Et d’ici là, JC, quelle attitude avoir lorsque l’on est dans l’incertitude comme cela ? Parce que c’est vrai que de fait, on se dit on essaye d’anticiper sur ce variant qui pourrait arriver chez nous, mais en même temps il n’est pas encore là. Donc comment se positionner face à ce variant ?

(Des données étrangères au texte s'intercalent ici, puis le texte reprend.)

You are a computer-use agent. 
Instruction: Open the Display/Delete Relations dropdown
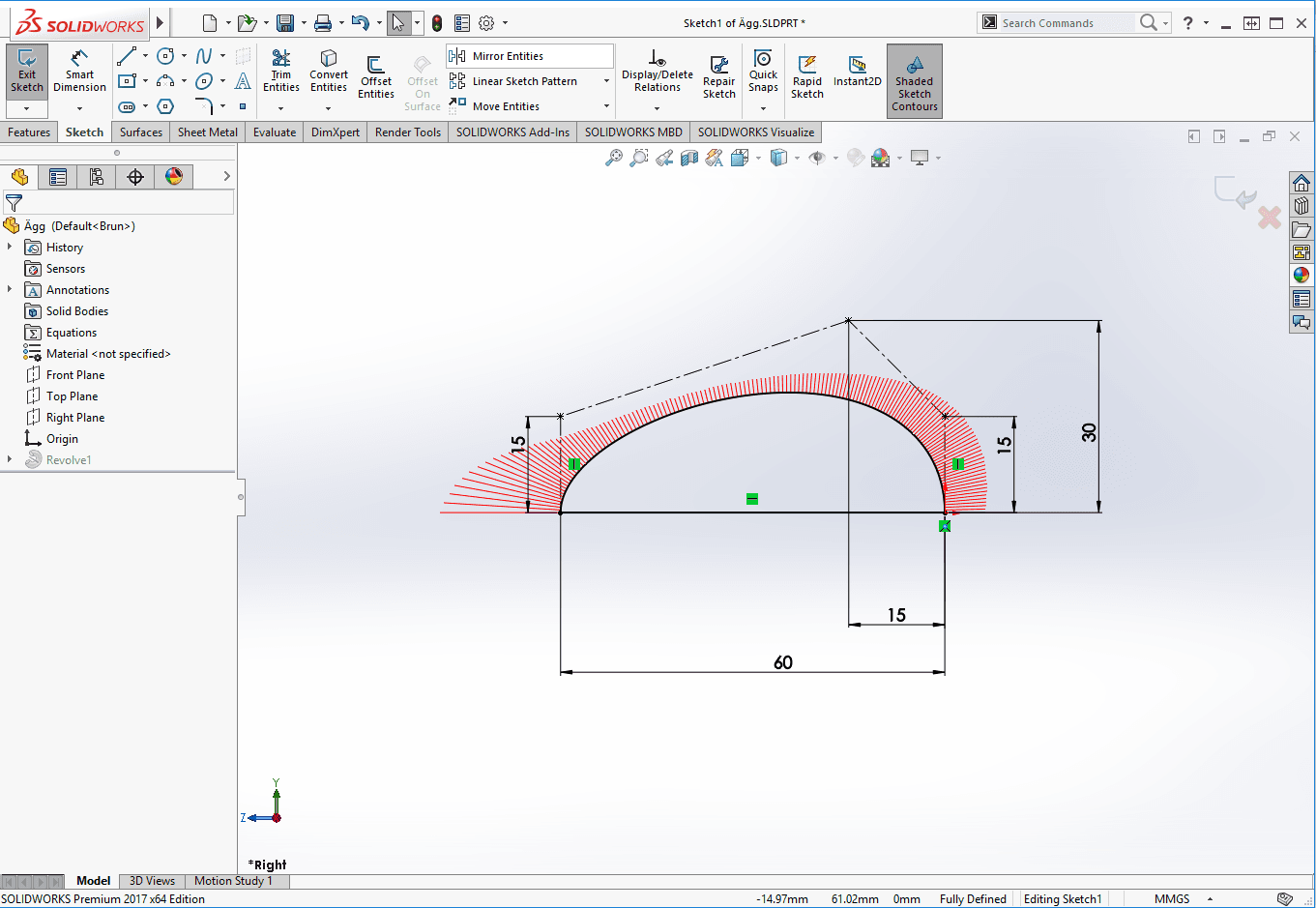point(657,107)
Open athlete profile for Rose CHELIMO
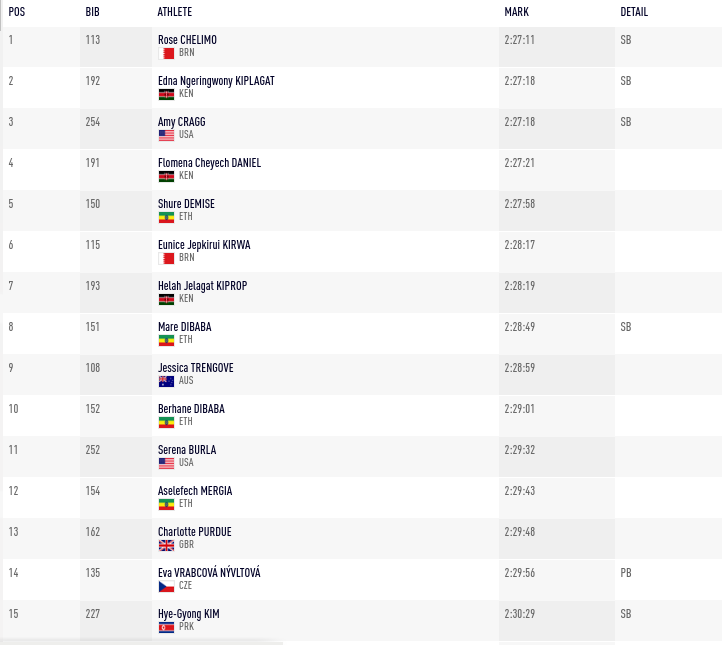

Et bien, il faudrait quand même améliorer un tant soit peu nos moyens de détection d’une part. D’autre part, nous en sommes à attendre les modifications des vaccins, mais cela, ça va arriver malheureusement trop tard à nouveau, c’est-à-dire une fois que le pic sera déclenché et voir passé. Sur les médicaments, et bien, il faudrait quand même là aussi insister pour essayer d’en avoir, organiser la production puisqu’il y a deux médicaments, il y en a un qui est nettement meilleur que l’autre, c’est celui qui fonctionne comme inhibiteur de la protéase virale, mais pour l’instant on n’est pas parti sur un rythme qui nous permette d’en disposer en France à temps. Donc, ce qui reste par définition, c’est la distanciation sociale et le dépistage, qui sont des choses très importante.

Et comme bien souvent, Jacques Cohen, pour en savoir plus en matière de médecine, affaire à suivre, à voir comment la situation évoluera. A très bientôt professeur.

À très bientôt, car comme vous l’avez vu, il y a beaucoup de choses à dire et nous n’avons pu aborder que certains points très rapidement aujourd’hui.